= Beginning of Section =

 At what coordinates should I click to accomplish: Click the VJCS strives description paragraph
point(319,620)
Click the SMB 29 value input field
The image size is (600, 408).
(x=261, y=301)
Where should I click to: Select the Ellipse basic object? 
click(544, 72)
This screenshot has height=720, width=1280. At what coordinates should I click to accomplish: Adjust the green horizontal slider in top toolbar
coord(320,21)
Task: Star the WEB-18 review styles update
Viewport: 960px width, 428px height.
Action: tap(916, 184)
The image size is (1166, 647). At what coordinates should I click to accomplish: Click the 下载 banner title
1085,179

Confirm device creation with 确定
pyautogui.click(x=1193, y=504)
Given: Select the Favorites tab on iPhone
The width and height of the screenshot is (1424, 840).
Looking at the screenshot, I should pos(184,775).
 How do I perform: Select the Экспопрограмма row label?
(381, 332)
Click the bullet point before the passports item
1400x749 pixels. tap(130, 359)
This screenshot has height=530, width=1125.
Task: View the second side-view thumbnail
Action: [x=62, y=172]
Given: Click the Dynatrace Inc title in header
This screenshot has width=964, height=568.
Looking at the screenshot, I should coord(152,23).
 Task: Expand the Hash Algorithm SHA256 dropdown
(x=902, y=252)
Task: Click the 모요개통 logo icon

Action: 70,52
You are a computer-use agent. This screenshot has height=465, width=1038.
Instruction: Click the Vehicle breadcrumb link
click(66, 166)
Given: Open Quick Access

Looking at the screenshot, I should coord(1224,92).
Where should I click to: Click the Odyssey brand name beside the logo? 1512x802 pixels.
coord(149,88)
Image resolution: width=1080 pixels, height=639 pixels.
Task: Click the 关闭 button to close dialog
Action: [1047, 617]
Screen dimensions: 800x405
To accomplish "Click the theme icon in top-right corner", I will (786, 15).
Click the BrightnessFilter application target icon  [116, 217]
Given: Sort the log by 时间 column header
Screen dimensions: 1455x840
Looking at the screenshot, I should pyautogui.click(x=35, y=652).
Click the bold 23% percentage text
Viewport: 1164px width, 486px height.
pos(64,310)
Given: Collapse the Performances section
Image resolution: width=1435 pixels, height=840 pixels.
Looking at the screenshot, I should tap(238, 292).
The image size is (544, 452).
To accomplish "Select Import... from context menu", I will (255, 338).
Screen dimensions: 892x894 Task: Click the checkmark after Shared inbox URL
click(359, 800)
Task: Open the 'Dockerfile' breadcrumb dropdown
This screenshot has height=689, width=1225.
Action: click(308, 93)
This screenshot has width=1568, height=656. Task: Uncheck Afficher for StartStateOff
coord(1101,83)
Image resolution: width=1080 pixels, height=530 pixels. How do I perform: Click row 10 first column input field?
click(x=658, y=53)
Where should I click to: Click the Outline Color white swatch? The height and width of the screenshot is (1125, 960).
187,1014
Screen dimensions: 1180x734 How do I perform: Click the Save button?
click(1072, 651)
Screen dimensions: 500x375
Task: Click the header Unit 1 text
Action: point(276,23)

= End of Section =

* [Your instructions]
Repeat all the material above, matching every character.

* [Written answer]
 At what coordinates should I click to accomplish: Click the VJCS strives description paragraph
point(319,620)
Click the SMB 29 value input field
The image size is (600, 408).
(x=261, y=301)
Where should I click to: Select the Ellipse basic object? 
click(544, 72)
This screenshot has height=720, width=1280. At what coordinates should I click to accomplish: Adjust the green horizontal slider in top toolbar
coord(320,21)
Task: Star the WEB-18 review styles update
Viewport: 960px width, 428px height.
Action: tap(916, 184)
The image size is (1166, 647). At what coordinates should I click to accomplish: Click the 下载 banner title
1085,179

Confirm device creation with 确定
pyautogui.click(x=1193, y=504)
Given: Select the Favorites tab on iPhone
The width and height of the screenshot is (1424, 840).
Looking at the screenshot, I should pos(184,775).
 How do I perform: Select the Экспопрограмма row label?
(381, 332)
Click the bullet point before the passports item
1400x749 pixels. tap(130, 359)
This screenshot has height=530, width=1125.
Task: View the second side-view thumbnail
Action: [x=62, y=172]
Given: Click the Dynatrace Inc title in header
This screenshot has width=964, height=568.
Looking at the screenshot, I should coord(152,23).
 Task: Expand the Hash Algorithm SHA256 dropdown
(x=902, y=252)
Task: Click the 모요개통 logo icon

Action: 70,52
You are a computer-use agent. This screenshot has height=465, width=1038.
Instruction: Click the Vehicle breadcrumb link
click(66, 166)
Given: Open Quick Access

Looking at the screenshot, I should coord(1224,92).
Where should I click to: Click the Odyssey brand name beside the logo? 1512x802 pixels.
coord(149,88)
Image resolution: width=1080 pixels, height=639 pixels.
Task: Click the 关闭 button to close dialog
Action: [1047, 617]
Screen dimensions: 800x405
To accomplish "Click the theme icon in top-right corner", I will (786, 15).
Click the BrightnessFilter application target icon  [116, 217]
Given: Sort the log by 时间 column header
Screen dimensions: 1455x840
Looking at the screenshot, I should pyautogui.click(x=35, y=652).
Click the bold 23% percentage text
Viewport: 1164px width, 486px height.
pos(64,310)
Given: Collapse the Performances section
Image resolution: width=1435 pixels, height=840 pixels.
Looking at the screenshot, I should tap(238, 292).
The image size is (544, 452).
To accomplish "Select Import... from context menu", I will (255, 338).
Screen dimensions: 892x894 Task: Click the checkmark after Shared inbox URL
click(359, 800)
Task: Open the 'Dockerfile' breadcrumb dropdown
This screenshot has height=689, width=1225.
Action: click(308, 93)
This screenshot has width=1568, height=656. Task: Uncheck Afficher for StartStateOff
coord(1101,83)
Image resolution: width=1080 pixels, height=530 pixels. How do I perform: Click row 10 first column input field?
click(x=658, y=53)
Where should I click to: Click the Outline Color white swatch? The height and width of the screenshot is (1125, 960).
187,1014
Screen dimensions: 1180x734 How do I perform: Click the Save button?
click(1072, 651)
Screen dimensions: 500x375
Task: Click the header Unit 1 text
Action: point(276,23)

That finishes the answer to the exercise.